● コロナ禍は アフレコにも影響を及ぼした

 新型コロナウイルスの影響で、アフレコの現場にも変化が起こったと大塚監督は言う。

 「コロナ禍になり、アフレコのスタジオでは、人数制限や拘束時間が厳格に規定されました。それまでは大人数での収録ができ、アフレコ時間も4時間拘束が約束されていました。しかしコロナによって、少人数、かつ拘束時間は30分や1時間とするスタジオがほとんどになったのです」

 その結果、アニメ制作や声優を取り巻く状況に変化が生まれたという。

 「アニメ制作者側からの視点だと、アフレコで声優同士の掛け合いができなくなったことが大きいです。個別にアフレコをすると、声優同士の掛け合いによる一体感やライブ感を生み出すのがどうしても難しくなるからです。
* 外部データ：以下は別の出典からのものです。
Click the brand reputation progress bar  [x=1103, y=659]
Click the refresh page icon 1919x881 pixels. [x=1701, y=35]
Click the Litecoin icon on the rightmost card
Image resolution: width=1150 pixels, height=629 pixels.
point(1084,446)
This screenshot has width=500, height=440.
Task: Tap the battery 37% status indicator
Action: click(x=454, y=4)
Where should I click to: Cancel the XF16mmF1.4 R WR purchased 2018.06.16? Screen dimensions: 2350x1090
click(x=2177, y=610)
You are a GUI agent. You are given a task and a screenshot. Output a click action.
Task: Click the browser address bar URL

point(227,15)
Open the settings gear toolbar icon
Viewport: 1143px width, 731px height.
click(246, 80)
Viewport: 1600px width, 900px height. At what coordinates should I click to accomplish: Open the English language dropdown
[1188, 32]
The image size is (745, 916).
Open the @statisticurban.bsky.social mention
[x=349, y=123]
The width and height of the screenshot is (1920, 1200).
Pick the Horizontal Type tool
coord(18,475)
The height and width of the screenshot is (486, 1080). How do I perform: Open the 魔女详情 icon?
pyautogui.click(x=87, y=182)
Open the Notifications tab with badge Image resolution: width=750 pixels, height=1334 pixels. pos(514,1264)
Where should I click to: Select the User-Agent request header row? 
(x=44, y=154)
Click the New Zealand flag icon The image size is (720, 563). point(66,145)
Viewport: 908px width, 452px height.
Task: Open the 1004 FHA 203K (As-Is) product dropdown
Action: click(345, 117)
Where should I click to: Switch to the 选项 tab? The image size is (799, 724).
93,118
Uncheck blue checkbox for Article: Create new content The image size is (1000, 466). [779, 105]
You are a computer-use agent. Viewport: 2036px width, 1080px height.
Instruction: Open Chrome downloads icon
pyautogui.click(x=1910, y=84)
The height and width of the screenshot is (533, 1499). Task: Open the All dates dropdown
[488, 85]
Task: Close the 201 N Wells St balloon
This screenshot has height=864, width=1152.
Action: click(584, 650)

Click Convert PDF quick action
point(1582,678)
 一方で、人気声優さんをキャスティングしやすくなった部分があります。収録1本の拘束時間が短くなったので、人気声優さんが一日にさまざまな作品に参加できるようになったからです。だから、現在は人気声優に仕事が集中している状況が生まれています」

 皮肉なもので、人気声優に仕事が集中するということは、「第2候補・第3候補だった声優」の仕事が減ることを意味している。「人気声優」の収入を増やし、「普通の声優」の収入を減らしたのがコロナ禍なのだ。